Jen runs Spitfire’s New York City office, with clients including the Ford Foundation, the NAACP Legal Defense Fund, Demos, the Bard Prison Initiative, the Innocence Project, and the MacArthur Foundation.
Recent highlights of Jen’s work include major changes to corporate and government policies to uphold more racially inclusive laws and practices. Jen personally coined the term the “Digital Muslim Ban” and led the Spitfire team who worked with the Center on Privacy & Technology at Georgetown Law, the Brennan Center for Justice at New York University School of Law and the Center for Media Justice to defeat the Trump administration’s plan to use algorithms to scan social media and automatically flag immigrants and visa applicants they deemed undesirable (and continuously surveil the activities of those allowed into the United States).
Jen supported the NAACP LDF by placing more than a dozen op-eds opposing the perversion of affirmative action in higher education. The narrative-change strategy ultimately helped to preserve race-based admissions at Harvard. In partnership with the Bard Prison Initiative, Jen worked with a group of alumni both in and out of prison to tell their stories and prepare for media in the run-up to the premiere of College Behind Bars, the acclaimed Ken Burns-produced film about college in prison. Finally, working with Ben & Jerry’s, Jen helped to develop the company’s communications strategy to share their position supporting reparations for Black Americans.
Jen joined Spitfire following nearly a decade of service as the director of communications at the New York Civil Liberties Union, New York’s leading civil rights organization. Under her leadership, the NYCLU created change on issues including stop-and-frisk, solitary confinement, the rights of transgender kids, and education for undocumented youth.
As a journalist and advocate for working mothers and reproductive rights, Jen went undercover while five months pregnant to expose the misleading and harmful tactics of crisis pregnancy centers. Jen’s City Council testimony and New York Daily News op-ed were quoted in the decision from the Second Circuit Court of Appeals protecting New Yorkers from these deceptive and dangerous centers.
Jen brings challenging conversations into the mainstream, finding commonsense messaging that unites people on the need for action. Her cutting-edge tactics earned recognition as a Webby Award honoree for Stop and Frisk Watch, the internationally recognized police accountability video app.
Jen began her career as a religion reporter in the San Francisco Bay area before directing communications and media relations at Teach For America and the University of Chicago.
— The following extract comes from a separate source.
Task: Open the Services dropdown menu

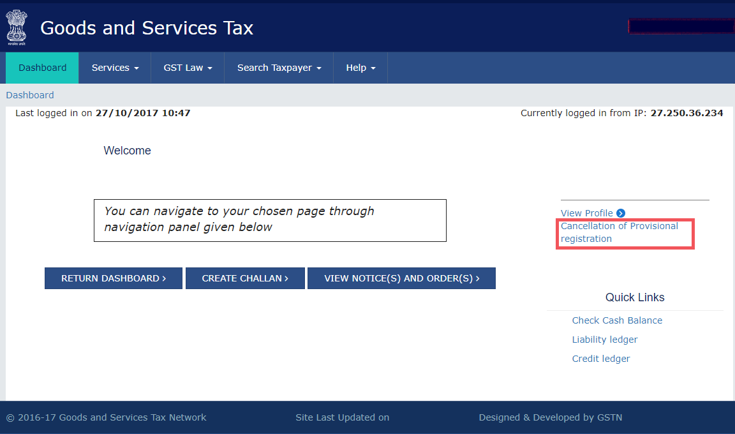Action: coord(114,67)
She earned her B.A. in journalism from the University of Wisconsin-Madison and her master’s degree in religious studies from the University of Chicago.
From courtrooms to kitchen tables, school houses to church pews, Jen has devoted her career to promoting community and creating a better world. Born and raised in Pittsburgh, she lives in Sunset Park, Brooklyn, and sits on the board of the New York University School of Law Policing Project.